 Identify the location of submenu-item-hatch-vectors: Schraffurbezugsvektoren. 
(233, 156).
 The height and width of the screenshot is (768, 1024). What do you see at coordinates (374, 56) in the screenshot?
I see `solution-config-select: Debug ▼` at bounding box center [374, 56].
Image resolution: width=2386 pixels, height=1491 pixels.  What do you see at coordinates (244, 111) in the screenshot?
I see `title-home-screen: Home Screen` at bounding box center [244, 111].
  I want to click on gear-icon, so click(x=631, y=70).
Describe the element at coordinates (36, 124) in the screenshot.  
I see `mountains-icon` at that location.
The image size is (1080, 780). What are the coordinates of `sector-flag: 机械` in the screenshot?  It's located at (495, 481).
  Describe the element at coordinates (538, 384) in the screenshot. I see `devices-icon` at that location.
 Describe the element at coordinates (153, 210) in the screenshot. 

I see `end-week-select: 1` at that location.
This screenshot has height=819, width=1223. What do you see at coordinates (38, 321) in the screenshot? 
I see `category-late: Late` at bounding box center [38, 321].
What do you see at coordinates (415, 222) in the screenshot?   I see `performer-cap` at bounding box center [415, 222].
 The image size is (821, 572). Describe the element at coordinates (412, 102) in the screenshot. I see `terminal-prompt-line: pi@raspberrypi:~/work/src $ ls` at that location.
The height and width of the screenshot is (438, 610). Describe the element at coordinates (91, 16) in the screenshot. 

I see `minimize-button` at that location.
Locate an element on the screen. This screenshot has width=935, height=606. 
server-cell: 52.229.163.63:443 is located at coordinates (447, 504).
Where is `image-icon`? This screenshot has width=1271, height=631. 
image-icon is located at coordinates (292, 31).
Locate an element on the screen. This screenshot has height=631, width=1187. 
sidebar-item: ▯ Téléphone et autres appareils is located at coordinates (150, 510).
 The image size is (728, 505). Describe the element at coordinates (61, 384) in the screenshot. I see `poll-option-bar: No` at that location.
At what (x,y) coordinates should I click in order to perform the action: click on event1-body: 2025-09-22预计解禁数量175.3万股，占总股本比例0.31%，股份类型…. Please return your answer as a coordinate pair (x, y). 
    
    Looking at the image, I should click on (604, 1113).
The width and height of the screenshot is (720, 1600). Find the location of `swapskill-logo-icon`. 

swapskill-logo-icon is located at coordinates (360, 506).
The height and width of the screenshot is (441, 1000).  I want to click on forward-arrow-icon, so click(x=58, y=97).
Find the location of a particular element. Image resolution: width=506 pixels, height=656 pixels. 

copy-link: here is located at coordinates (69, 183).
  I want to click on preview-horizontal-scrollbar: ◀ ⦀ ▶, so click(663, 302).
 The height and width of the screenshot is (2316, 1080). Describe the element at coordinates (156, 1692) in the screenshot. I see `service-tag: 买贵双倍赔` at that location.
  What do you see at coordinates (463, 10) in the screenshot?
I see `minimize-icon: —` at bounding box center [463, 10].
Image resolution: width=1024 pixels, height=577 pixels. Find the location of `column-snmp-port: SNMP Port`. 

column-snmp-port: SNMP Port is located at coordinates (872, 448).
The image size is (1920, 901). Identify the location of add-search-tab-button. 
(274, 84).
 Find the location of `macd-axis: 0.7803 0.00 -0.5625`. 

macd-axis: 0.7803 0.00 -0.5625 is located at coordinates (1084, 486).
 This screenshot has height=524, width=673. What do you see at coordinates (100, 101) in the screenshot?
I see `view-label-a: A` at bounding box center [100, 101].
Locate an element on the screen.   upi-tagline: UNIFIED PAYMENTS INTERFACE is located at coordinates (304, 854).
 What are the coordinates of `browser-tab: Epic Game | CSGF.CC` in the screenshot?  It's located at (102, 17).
——
### [THE TASK]
Extract each line of the listing above that contains the string "center".

### [SOLUTION FOR THIS TASK]
I see `solution-config-select: Debug ▼` at bounding box center [374, 56].
I see `title-home-screen: Home Screen` at bounding box center [244, 111].
I see `category-late: Late` at bounding box center [38, 321].
What do you see at coordinates (415, 222) in the screenshot?   I see `performer-cap` at bounding box center [415, 222].
I see `minimize-icon: —` at bounding box center [463, 10].
I see `view-label-a: A` at bounding box center [100, 101].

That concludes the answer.